**WHAT NEEDS TO BE DONE:** The line containing "Open the 查看示例 link" opens the span to copy, and the last line of the records below closes it. Write out that span exactly.

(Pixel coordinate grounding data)

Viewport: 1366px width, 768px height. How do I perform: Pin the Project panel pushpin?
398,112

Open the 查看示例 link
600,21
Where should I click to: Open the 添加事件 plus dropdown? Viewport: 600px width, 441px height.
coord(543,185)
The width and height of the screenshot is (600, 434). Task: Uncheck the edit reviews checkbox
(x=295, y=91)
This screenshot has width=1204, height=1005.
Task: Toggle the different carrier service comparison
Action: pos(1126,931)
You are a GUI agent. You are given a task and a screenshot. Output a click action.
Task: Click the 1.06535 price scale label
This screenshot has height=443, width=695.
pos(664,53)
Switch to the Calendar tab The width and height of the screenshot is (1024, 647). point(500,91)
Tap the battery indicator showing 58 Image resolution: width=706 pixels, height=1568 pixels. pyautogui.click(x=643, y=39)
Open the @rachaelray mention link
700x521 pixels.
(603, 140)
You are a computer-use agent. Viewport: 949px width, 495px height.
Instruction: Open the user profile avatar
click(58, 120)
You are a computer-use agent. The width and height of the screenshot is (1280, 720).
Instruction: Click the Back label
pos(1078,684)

**OUTPUT BELOW:**
Open the 查看示例 link
600,21
Where should I click to: Open the 添加事件 plus dropdown? Viewport: 600px width, 441px height.
coord(543,185)
The width and height of the screenshot is (600, 434). Task: Uncheck the edit reviews checkbox
(x=295, y=91)
This screenshot has width=1204, height=1005.
Task: Toggle the different carrier service comparison
Action: pos(1126,931)
You are a GUI agent. You are given a task and a screenshot. Output a click action.
Task: Click the 1.06535 price scale label
This screenshot has height=443, width=695.
pos(664,53)
Switch to the Calendar tab The width and height of the screenshot is (1024, 647). point(500,91)
Tap the battery indicator showing 58 Image resolution: width=706 pixels, height=1568 pixels. pyautogui.click(x=643, y=39)
Open the @rachaelray mention link
700x521 pixels.
(603, 140)
You are a computer-use agent. Viewport: 949px width, 495px height.
Instruction: Open the user profile avatar
click(58, 120)
You are a computer-use agent. The width and height of the screenshot is (1280, 720).
Instruction: Click the Back label
pos(1078,684)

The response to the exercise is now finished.